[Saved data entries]
* * * * * * *

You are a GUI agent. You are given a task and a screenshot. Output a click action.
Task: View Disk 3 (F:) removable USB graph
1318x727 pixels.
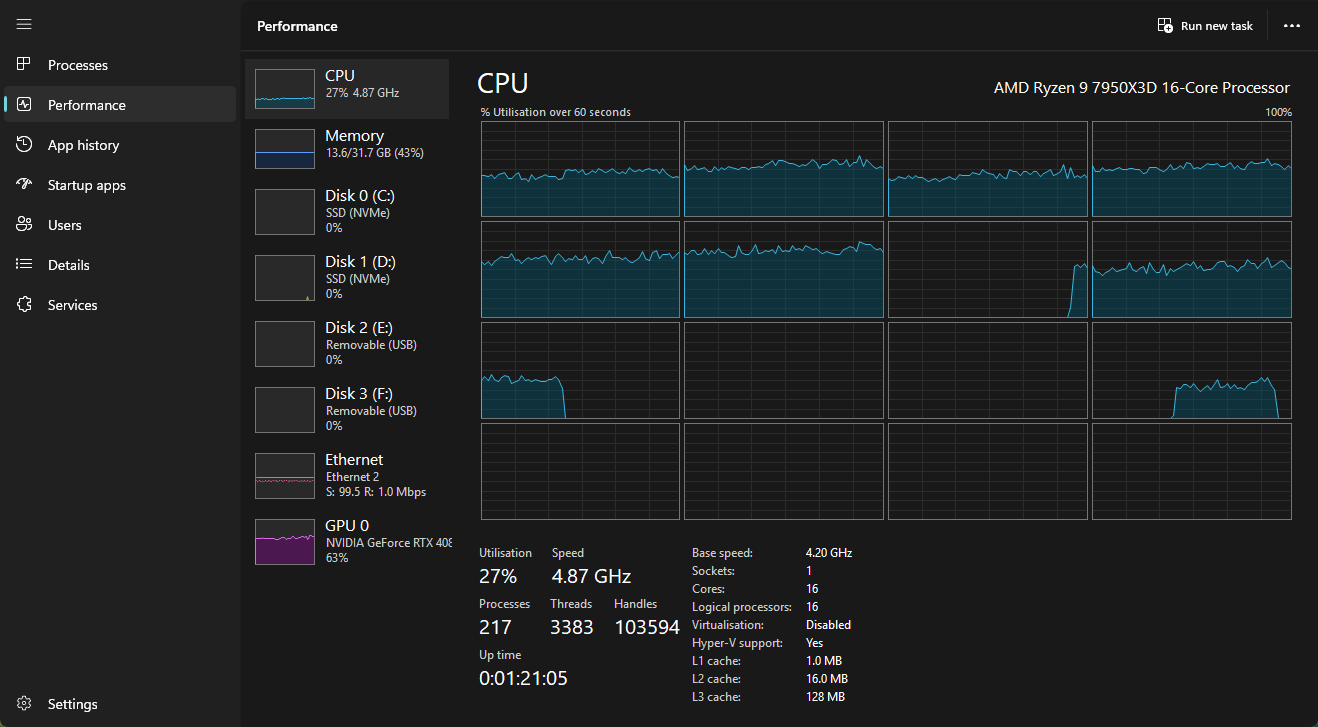click(x=347, y=409)
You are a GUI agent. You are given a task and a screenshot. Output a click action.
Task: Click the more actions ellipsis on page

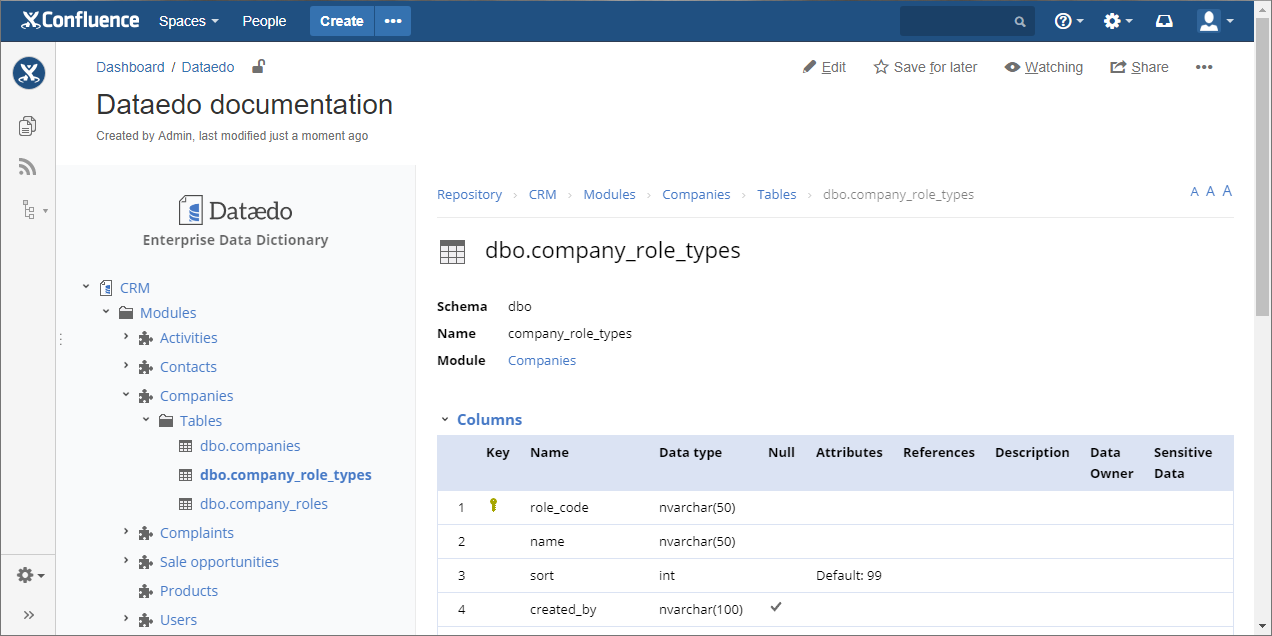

* * * * * * *

§ **Task to complete**
Pictures are to be left out; the records above must be repeated word for word.

§ **Task response**
You are a GUI agent. You are given a task and a screenshot. Output a click action.
Task: View Disk 3 (F:) removable USB graph
1318x727 pixels.
click(x=347, y=409)
You are a GUI agent. You are given a task and a screenshot. Output a click action.
Task: Click the more actions ellipsis on page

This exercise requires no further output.